I understand they have to be at the cargo department 3 hours before take off, and are first off the plane at the other end. How did you transport them to your accomodation from the airport.? Was a taxi big enough for the cages and your luggage? Are taxi drivers happy to have dogs in their cars?

Many thanks for any replies.
Geraldine


----------



## Veronica (Apr 5, 2008)

Geraldine said:


> Hi,
> 
> I have been reading with interest the threads about relocating your pets to Cyprus.

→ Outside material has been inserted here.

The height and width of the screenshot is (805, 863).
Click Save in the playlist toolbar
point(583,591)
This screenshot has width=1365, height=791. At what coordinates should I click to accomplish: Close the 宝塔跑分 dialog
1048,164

I have had quotes from companies, but as stated, these appear so expensive, so when the time comes, I shall arrange transport for my 2 Springers myself.
> I understand they have to be at the cargo department 3 hours before take off, and are first off the plane at the other end. How did you transport them to your accomodation from the airport.? Was a taxi big enough for the cages and your luggage? Are taxi drivers happy to have dogs in their cars?
> ...


Hi Geraldine,
A taxi certainly wont be big enough for luggage and dogs cages.
When some friends of ours came over with their two springers we arranged a neighbour of ours who has a pickup to collect the dogs in their cages.

Regards Veronica


----------



## Geraldine (Jan 3, 2009)

Veronica said:


> Hi Geraldine,
> A taxi certainly wont be big enough for luggage and dogs cages.
> When some friends of ours came over with their two springers we arranged a neighbour of ours who has a pickup to collect the dogs in their cages.
> 
> Regards Veronica


Thanks, Veronica, for that, another thing to get my head round! :juggle:


----------



## tammy123 (Mar 27, 2008)

Geraldine said:


> Hi,
> 
> I have been reading with interest the threads about relocating your pets to Cyprus. I have had quotes from companies, but as stated, these appear so expensive, so when the time comes, I shall arrange transport for my 2 Springers myself.
> I understand they have to be at the cargo department 3 hours before take off, and are first off the plane at the other end. How did you transport them to your accomodation from the airport.? Was a taxi big enough for the cages and your luggage? Are taxi drivers happy to have dogs in their cars?
> ...


Hi Geraldine

We will be arranging the transport ourselves aswell. As you say it is very expensive if you do it with the pet transport companies. The quotes I got seem very expensive. It will be another 6 weeks or so before we transport her over though as it will be 2/3 weeks before the furniture arrives and will be staying in an apartment to begin with. She will stay with our 2 sons after we have left for Cyprus and they will take her to the airport for us. We have got her pet passport nearly sorted just the blood test to do and we have bought her air crate/kennel to get her used to being in it. We have put her bed in it and leave the door open occasionally fastening her in, she has got used to it now and it is now referred to as her "bedroom"!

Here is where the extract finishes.